__Instrucciones__
A - Reproduce literalmente el fragmento del texto sobre los tarahumaras que va desde "Pero vinieron La" hasta "ejecutado en Tomochi).".
B - Según el texto sobre los tarahumaras, ¿qué operaciones comprendía la ley de 15 de diciembre de 1883? Enuméralas todas.

--- Texto para analizar ---

Pero vinieron La Conquista, La Colonia, el despojo, la encomienda y los trabajos forzados en minas y haciendas. “Los agricultores de los valles se apropiaron de los valles con corrientes de agua adecuadas opinión para la irrigación…
Frecuentemente aparecen quejas en el registro colonial de que los ganados de españoles destruían campos indígenas, un problema que, junto con la pérdida de los derechos de agua a favor de los españoles, llevó al desplazamiento de muchos rarámuris.” (ibíd., 1992). Consecuentemente, vino la resistencia. No fue casual que la rebelión de Teporaca, la más importante, estallara en el valle del Papigochi, en la planicie (el jefe tarahumara fue luego ejecutado en Tomochi).
El misionero jesuita José Pascual, quien vivió en la Tarahumara entre 1639 y 1664, dejó escrito que el motivo de las rebeliones fue: “… solo defender lo que juzgaban ser suyo, y vengar en sus puestos los agravios que presumían haber recibido de los españoles…” (ibíd., 168); en igual sentido escribieron en 1675 los misioneros Tomás de Guadalaxara y José Tardá.
Derrotados, los tarahumaras emprendieron el camino de la sierra, en busca de refugio. “No menos común fue la salida de indios de las misiones para integrarse a las formas de vida precoloniales” (Medina, C. y Porras, E., Identidad y cultura en la Sierra Tarahumara, INAH).
“La huida hacia zonas inhóspitas y despobladas, la recreación de nuevos pueblos de ranchería y la refuncionalización de las viejas estrategias de sobrevivencia y cultura fueron las estrategias predominantes entre los naturales” (Sariego, J. L., La cruzada indigenista en la tarahumara, UAM).
Luis González dice: “La región oriental fue una floreciente comarca tarahumara… Por tratarse de un área de acceso menos difícil, por estar más en la proximidad de los núcleos españoles de Santa Bárbara, San Francisco del Oro, Parral, San Francisco de Cuéllar […] toda esta región se fue progresivamente mestizando, por una parte, y por otra, los tarahumaras se fueron adentrando más y más hacia el riñón de la Sierra Madre Occidental” (González, p: 85). Y cita a otro historiador de la época: “…y finalmente se alzaron. Y desamparando los pueblos se huyeron a los peñoles de aquella tierra, que aunque fueran venados nuestros españoles no les darían caza…” (ibíd., 154).
El despojo continuó por siglos bajo el amparo de leyes como la de junio de 1856. “A nivel nacional, el 31 de marzo de 1875 se promulgó la ley de deslinde de terrenos baldíos, que se completó con la ley de 15 de diciembre de 1883. Esta última comprendía el apeo, deslinde, medición, fraccionamiento y valuación de terrenos baldíos.
Tal empresa se confió a numerosas compañías, dándoles en paga un tercio de los terrenos deslindados. Esto propició el surgimiento de nuevos latifundios… Entre ellos estaba el de la familia Limantour en la Tarahumara: en ciudad Guerrero y en Bocoyna” (ibíd., 49- 50). Así se formaron también las haciendas de los Creel y Terrazas, dueños de Chihuahua.
Pero concluyamos esta historia. Remontados en las escarpadas cumbres de la sierra, fuera del alcance de los españoles, los tarahumaras sobrevivieron gracias a los recursos naturales disponibles; mas, con el correr del tiempo, allá mismo la población creció, los asentamientos se expandieron, y se generalizó la tala de los bosques, con el consecuente agotamiento de flora y fauna que servían de alimento; y los rarámuris perdieron incluso sus últimos reductos en las escasas superficies planas entre las montañas.
Obviamente, durante siglos la atención oficial prestada a estos miles de desamparados ha sido del todo insuficiente, dejándoles solo una estrategia de sobrevivencia: emigrar a las ciudades; y así, los tarahumaras, otrora libres y dueños de fértiles llanuras, en número creciente vagan por las calles de Chihuahua como parias en su propia tierra. Esta historia de despojo es una entre tantas, y el México moderno sigue estando en deuda con ellos y con todos los indígenas. Es tiempo de saldarla.

--- Datos proporcionados ---

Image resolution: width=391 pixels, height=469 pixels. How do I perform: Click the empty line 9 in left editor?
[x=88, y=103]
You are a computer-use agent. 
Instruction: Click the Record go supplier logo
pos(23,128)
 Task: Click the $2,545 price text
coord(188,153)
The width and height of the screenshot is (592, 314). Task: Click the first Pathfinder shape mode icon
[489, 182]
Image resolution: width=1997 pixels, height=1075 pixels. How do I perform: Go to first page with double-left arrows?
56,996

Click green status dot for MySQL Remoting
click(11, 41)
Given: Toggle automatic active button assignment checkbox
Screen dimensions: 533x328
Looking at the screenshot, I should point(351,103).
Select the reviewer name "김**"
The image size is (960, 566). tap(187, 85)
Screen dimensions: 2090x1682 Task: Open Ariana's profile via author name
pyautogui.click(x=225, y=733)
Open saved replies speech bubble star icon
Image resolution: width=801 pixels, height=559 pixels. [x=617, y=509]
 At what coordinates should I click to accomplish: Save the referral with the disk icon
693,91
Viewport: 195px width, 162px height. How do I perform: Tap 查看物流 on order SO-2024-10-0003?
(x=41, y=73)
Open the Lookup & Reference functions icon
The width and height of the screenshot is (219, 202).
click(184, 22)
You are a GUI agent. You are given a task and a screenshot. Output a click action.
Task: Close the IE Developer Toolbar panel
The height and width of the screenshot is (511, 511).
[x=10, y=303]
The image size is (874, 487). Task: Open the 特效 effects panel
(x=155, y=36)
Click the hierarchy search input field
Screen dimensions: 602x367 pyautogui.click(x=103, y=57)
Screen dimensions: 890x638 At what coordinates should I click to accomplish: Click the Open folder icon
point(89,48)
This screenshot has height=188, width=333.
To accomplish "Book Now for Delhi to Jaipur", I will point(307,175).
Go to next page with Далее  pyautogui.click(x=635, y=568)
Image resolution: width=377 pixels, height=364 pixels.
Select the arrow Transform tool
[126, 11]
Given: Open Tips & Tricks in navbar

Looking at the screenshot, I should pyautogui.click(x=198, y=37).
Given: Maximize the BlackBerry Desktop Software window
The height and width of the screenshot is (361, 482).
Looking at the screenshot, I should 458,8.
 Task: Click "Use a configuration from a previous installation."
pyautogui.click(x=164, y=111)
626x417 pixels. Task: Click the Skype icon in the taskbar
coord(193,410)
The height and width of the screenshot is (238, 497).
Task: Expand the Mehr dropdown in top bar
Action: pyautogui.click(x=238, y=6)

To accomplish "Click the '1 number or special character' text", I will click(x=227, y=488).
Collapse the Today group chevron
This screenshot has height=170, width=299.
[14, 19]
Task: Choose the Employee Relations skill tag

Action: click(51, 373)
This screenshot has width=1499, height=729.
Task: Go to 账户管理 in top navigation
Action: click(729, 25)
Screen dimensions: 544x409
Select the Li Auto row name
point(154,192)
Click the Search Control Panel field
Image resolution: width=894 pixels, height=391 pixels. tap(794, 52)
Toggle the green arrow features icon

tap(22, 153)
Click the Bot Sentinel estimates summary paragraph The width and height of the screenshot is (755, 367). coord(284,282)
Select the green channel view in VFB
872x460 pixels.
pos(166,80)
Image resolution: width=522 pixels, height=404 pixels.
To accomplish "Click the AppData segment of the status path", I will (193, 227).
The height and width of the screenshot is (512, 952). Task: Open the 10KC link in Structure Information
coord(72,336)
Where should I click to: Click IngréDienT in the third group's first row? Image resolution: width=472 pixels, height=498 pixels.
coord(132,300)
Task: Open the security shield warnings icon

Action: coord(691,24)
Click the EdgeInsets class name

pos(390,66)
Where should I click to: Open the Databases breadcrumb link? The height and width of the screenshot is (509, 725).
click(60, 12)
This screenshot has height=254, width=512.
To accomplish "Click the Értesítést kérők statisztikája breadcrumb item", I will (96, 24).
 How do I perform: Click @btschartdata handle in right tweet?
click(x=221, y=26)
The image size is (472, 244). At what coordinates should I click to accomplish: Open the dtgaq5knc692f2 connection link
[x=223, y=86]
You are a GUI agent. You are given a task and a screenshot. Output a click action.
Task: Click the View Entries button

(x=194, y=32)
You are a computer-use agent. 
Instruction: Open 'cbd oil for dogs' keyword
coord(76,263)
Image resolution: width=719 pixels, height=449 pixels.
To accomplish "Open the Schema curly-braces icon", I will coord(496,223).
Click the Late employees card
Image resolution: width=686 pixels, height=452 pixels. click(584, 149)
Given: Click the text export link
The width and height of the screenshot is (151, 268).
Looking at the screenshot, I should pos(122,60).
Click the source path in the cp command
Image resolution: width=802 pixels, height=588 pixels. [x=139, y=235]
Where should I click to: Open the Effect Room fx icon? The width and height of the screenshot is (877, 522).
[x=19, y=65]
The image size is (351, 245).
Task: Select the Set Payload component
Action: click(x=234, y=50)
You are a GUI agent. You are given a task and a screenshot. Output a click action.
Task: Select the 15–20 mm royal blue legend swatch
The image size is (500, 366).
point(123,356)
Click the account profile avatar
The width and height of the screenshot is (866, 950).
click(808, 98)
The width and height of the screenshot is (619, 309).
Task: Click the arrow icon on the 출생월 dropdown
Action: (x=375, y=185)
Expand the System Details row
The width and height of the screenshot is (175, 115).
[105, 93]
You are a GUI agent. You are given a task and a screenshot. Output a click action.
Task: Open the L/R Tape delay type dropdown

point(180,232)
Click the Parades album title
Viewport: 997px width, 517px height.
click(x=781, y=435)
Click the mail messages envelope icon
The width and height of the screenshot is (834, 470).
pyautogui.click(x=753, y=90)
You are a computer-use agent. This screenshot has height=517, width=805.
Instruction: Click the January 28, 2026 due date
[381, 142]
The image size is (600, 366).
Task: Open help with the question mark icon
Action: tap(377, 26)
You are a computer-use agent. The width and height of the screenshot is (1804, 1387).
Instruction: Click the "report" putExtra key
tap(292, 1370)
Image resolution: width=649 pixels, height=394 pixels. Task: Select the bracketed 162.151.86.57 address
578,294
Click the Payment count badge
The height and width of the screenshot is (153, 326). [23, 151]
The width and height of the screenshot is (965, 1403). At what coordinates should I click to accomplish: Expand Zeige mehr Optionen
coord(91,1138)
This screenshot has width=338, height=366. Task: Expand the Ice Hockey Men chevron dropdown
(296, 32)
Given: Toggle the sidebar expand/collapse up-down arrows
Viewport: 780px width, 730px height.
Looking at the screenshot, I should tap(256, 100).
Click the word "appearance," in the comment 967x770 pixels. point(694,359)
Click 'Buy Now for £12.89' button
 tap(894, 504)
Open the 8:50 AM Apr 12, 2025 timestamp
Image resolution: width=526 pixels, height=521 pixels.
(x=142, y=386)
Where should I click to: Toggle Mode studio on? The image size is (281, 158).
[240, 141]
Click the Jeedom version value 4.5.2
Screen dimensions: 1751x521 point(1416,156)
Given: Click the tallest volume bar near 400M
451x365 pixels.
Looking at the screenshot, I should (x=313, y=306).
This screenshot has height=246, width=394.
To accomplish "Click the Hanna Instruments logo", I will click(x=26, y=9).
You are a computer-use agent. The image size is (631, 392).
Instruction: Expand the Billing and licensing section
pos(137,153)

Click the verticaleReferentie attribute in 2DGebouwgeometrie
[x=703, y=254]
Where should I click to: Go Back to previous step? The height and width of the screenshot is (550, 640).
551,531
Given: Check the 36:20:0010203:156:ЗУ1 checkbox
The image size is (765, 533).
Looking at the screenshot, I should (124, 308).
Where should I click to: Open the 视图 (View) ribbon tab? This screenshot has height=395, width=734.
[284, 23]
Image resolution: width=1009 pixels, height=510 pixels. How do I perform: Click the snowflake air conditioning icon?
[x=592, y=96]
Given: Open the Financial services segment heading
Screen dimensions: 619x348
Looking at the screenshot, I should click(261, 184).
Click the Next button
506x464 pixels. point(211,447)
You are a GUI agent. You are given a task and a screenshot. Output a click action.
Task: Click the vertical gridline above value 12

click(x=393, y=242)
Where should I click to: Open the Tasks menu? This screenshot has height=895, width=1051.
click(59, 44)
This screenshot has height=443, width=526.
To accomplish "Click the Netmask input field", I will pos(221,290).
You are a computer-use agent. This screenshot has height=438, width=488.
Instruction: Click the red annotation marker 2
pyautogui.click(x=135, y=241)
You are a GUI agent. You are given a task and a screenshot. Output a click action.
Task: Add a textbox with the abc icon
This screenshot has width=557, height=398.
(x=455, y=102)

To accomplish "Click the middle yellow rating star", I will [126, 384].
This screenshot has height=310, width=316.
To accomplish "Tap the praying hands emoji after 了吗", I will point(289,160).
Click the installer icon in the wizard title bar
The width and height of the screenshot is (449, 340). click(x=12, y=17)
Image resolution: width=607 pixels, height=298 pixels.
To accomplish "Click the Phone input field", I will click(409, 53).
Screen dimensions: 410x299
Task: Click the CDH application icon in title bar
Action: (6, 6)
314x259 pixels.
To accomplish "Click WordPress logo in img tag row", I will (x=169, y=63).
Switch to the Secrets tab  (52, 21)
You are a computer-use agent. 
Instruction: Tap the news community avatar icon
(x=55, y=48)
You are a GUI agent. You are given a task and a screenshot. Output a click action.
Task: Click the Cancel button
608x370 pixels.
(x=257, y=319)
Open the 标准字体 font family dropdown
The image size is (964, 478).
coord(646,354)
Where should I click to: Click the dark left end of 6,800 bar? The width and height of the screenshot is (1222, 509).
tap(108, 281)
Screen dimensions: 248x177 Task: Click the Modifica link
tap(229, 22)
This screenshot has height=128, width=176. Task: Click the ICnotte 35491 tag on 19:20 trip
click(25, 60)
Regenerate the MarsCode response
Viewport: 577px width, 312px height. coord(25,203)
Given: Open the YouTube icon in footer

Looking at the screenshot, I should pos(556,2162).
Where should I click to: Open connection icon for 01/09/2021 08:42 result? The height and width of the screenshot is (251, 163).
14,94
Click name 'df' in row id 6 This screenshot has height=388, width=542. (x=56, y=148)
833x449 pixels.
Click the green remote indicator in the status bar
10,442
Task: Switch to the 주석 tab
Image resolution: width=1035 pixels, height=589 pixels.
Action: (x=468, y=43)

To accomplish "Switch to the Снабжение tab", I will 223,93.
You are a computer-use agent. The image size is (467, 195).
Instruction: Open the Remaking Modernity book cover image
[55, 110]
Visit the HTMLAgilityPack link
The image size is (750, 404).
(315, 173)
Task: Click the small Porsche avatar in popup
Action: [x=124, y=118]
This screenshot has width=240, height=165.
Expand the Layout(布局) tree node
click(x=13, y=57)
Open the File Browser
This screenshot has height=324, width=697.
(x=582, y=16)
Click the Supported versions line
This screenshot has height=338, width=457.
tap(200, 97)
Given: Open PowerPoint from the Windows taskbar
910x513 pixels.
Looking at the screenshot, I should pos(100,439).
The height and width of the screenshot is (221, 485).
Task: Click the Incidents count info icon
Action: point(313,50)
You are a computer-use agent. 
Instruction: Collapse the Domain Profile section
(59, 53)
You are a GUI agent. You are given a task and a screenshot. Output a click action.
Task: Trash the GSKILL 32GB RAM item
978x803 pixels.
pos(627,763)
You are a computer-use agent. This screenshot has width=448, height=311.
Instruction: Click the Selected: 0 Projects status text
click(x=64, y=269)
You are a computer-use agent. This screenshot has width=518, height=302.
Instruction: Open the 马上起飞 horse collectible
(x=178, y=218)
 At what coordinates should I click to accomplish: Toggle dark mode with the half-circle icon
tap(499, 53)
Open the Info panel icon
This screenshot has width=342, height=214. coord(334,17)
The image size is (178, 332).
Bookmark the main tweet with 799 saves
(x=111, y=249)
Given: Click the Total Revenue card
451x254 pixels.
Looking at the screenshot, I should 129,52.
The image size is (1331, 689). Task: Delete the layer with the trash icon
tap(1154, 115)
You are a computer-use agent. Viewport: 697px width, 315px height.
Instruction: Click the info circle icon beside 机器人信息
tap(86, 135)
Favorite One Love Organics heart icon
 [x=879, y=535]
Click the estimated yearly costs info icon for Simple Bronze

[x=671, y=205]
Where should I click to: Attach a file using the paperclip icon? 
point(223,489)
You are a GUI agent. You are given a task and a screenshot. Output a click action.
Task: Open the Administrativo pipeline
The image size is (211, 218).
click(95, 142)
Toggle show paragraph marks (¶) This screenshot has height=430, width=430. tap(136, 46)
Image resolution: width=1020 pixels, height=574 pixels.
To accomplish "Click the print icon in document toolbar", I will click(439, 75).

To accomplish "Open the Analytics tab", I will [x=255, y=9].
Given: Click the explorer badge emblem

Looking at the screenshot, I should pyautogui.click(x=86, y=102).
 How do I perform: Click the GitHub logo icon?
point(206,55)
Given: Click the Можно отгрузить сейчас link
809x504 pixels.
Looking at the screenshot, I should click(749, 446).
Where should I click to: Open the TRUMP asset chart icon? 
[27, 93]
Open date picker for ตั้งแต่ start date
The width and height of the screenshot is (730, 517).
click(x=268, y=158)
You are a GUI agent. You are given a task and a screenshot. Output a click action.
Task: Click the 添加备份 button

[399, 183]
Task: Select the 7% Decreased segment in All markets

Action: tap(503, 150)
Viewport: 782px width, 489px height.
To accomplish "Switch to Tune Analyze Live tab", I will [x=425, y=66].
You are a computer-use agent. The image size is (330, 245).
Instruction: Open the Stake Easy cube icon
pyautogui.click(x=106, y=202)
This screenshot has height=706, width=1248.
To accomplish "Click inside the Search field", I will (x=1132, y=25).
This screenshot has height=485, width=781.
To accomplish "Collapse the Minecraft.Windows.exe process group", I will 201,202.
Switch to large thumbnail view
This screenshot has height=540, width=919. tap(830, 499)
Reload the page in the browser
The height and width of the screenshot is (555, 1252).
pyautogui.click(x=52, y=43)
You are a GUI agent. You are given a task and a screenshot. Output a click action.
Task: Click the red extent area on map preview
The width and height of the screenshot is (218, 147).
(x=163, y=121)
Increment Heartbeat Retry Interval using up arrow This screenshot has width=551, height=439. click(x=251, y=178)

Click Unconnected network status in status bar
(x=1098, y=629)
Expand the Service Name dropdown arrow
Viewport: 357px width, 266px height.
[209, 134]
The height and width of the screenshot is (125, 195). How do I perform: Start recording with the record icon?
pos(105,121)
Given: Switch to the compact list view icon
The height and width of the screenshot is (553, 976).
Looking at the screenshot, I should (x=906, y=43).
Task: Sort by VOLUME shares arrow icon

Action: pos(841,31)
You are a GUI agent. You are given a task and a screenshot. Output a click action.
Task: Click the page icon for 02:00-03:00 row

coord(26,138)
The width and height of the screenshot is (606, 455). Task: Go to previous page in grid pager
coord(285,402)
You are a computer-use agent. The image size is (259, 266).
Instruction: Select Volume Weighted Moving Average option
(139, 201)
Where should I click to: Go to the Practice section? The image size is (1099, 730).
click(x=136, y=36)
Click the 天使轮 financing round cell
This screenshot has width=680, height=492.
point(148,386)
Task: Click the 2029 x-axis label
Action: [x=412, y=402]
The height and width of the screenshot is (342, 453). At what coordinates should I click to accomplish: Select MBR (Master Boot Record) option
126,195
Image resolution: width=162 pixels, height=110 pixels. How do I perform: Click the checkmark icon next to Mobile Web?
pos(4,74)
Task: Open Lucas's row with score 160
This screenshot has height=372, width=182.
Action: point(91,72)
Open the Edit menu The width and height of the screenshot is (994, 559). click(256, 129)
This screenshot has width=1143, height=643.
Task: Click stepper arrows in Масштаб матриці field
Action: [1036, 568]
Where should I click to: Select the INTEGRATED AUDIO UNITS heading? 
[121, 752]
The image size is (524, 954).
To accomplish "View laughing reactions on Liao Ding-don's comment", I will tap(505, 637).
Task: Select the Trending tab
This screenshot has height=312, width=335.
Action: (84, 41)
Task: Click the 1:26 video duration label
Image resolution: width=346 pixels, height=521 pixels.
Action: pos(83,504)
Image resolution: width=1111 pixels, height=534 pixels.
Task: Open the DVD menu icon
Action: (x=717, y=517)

---

__Respuestas por tarea__
A -
Pero vinieron La Conquista, La Colonia, el despojo, la encomienda y los trabajos forzados en minas y haciendas. “Los agricultores de los valles se apropiaron de los valles con corrientes de agua adecuadas opinión para la irrigación…
Frecuentemente aparecen quejas en el registro colonial de que los ganados de españoles destruían campos indígenas, un problema que, junto con la pérdida de los derechos de agua a favor de los españoles, llevó al desplazamiento de muchos rarámuris.” (ibíd., 1992). Consecuentemente, vino la resistencia. No fue casual que la rebelión de Teporaca, la más importante, estallara en el valle del Papigochi, en la planicie (el jefe tarahumara fue luego ejecutado en Tomochi).

B -
apeo
deslinde
medición
fraccionamiento
valuación